Below are entries; output exactly the lines from the one with "Task: Enlarge the editor to fullscreen" to the one with "Task: Select the third green rating star", both included, and nothing else.

===== DATASET ENTRIES

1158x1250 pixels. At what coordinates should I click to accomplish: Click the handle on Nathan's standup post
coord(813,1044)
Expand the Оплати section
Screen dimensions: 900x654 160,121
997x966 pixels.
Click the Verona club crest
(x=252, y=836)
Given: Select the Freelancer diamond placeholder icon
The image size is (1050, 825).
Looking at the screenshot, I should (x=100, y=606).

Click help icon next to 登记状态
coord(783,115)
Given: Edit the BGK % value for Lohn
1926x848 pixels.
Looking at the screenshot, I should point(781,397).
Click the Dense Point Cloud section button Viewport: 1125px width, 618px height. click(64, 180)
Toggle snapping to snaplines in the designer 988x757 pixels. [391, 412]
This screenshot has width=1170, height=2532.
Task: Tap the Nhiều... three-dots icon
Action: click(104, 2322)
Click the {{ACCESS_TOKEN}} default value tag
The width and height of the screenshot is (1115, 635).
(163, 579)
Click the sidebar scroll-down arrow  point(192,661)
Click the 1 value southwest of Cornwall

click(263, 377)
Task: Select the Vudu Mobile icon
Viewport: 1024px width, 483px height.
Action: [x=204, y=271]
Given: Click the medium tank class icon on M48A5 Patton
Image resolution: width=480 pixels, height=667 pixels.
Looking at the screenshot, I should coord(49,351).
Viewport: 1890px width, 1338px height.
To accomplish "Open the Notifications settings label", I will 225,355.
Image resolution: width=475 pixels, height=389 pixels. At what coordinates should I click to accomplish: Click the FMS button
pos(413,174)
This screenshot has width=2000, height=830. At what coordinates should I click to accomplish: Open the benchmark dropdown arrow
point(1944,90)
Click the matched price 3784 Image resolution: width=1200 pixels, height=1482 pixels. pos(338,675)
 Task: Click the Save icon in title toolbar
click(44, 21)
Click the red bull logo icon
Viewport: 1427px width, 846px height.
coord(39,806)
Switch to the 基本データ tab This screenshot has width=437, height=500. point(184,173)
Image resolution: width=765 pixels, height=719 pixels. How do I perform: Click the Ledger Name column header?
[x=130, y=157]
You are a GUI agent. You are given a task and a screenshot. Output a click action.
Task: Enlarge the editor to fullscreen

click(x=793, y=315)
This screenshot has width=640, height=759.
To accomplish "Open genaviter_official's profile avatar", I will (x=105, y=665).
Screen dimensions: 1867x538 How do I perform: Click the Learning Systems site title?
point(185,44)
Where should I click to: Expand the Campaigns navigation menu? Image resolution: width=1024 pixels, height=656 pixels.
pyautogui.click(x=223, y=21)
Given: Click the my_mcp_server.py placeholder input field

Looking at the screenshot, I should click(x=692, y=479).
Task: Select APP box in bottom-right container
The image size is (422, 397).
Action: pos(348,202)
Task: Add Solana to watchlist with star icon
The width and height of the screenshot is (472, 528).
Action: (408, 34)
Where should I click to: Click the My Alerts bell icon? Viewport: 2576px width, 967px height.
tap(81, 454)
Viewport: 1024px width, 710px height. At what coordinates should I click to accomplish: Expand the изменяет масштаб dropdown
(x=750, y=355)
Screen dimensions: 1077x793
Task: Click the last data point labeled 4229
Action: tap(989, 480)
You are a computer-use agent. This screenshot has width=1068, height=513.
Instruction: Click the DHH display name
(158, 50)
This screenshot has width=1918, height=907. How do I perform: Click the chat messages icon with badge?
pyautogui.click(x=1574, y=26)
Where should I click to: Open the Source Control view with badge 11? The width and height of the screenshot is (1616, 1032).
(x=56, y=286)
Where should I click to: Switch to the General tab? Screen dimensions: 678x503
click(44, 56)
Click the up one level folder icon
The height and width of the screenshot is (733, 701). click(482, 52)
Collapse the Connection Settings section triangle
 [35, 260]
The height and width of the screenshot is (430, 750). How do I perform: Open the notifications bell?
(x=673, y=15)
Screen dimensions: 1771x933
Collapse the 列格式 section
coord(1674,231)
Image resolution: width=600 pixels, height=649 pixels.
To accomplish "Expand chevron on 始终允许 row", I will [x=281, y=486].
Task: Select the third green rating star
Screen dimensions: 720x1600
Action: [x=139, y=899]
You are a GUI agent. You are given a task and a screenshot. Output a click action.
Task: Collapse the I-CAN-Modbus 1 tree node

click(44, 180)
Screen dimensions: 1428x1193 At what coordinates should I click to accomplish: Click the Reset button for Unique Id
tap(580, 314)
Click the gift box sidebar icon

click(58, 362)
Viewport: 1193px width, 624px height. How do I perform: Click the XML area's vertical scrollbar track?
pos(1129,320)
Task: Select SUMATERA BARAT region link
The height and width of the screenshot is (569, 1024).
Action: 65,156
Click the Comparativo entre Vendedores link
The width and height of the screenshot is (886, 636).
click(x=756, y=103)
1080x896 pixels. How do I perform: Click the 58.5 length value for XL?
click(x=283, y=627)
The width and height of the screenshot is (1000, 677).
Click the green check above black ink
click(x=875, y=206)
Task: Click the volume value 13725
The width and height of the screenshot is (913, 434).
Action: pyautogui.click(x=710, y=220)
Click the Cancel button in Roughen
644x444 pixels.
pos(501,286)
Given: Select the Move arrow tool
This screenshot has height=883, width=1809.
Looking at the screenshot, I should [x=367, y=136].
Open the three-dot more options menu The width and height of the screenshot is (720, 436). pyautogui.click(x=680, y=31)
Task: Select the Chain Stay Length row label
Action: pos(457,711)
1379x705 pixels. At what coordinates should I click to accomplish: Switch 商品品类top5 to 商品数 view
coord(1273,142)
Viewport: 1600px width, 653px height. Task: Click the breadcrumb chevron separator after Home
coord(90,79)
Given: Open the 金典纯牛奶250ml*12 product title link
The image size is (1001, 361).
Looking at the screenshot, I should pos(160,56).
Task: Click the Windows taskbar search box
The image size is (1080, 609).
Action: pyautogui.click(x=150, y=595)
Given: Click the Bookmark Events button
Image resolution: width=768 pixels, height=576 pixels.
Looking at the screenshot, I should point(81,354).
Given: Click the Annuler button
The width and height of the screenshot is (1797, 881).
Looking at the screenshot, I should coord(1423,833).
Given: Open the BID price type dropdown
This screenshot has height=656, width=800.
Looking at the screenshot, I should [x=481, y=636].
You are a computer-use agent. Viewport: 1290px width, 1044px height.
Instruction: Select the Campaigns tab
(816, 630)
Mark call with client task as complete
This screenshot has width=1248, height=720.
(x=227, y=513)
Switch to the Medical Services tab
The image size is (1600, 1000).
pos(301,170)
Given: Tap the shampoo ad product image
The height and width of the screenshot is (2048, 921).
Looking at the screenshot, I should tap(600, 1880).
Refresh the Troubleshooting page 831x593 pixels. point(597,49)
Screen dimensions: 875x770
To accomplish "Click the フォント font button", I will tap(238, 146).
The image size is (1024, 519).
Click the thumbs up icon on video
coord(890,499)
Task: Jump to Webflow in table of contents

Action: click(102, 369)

==========

**TASK OUTPUT:**
Task: Enlarge the editor to fullscreen

click(x=793, y=315)
This screenshot has width=640, height=759.
To accomplish "Open genaviter_official's profile avatar", I will (x=105, y=665).
Screen dimensions: 1867x538 How do I perform: Click the Learning Systems site title?
point(185,44)
Where should I click to: Expand the Campaigns navigation menu? Image resolution: width=1024 pixels, height=656 pixels.
pyautogui.click(x=223, y=21)
Given: Click the my_mcp_server.py placeholder input field

Looking at the screenshot, I should click(x=692, y=479).
Task: Select APP box in bottom-right container
The image size is (422, 397).
Action: pos(348,202)
Task: Add Solana to watchlist with star icon
The width and height of the screenshot is (472, 528).
Action: (408, 34)
Where should I click to: Click the My Alerts bell icon? Viewport: 2576px width, 967px height.
tap(81, 454)
Viewport: 1024px width, 710px height. At what coordinates should I click to accomplish: Expand the изменяет масштаб dropdown
(x=750, y=355)
Screen dimensions: 1077x793
Task: Click the last data point labeled 4229
Action: tap(989, 480)
You are a computer-use agent. This screenshot has width=1068, height=513.
Instruction: Click the DHH display name
(158, 50)
This screenshot has width=1918, height=907. How do I perform: Click the chat messages icon with badge?
pyautogui.click(x=1574, y=26)
Where should I click to: Open the Source Control view with badge 11? The width and height of the screenshot is (1616, 1032).
(x=56, y=286)
Where should I click to: Switch to the General tab? Screen dimensions: 678x503
click(44, 56)
Click the up one level folder icon
The height and width of the screenshot is (733, 701). click(482, 52)
Collapse the Connection Settings section triangle
 [35, 260]
The height and width of the screenshot is (430, 750). How do I perform: Open the notifications bell?
(x=673, y=15)
Screen dimensions: 1771x933
Collapse the 列格式 section
coord(1674,231)
Image resolution: width=600 pixels, height=649 pixels.
To accomplish "Expand chevron on 始终允许 row", I will [x=281, y=486].
Task: Select the third green rating star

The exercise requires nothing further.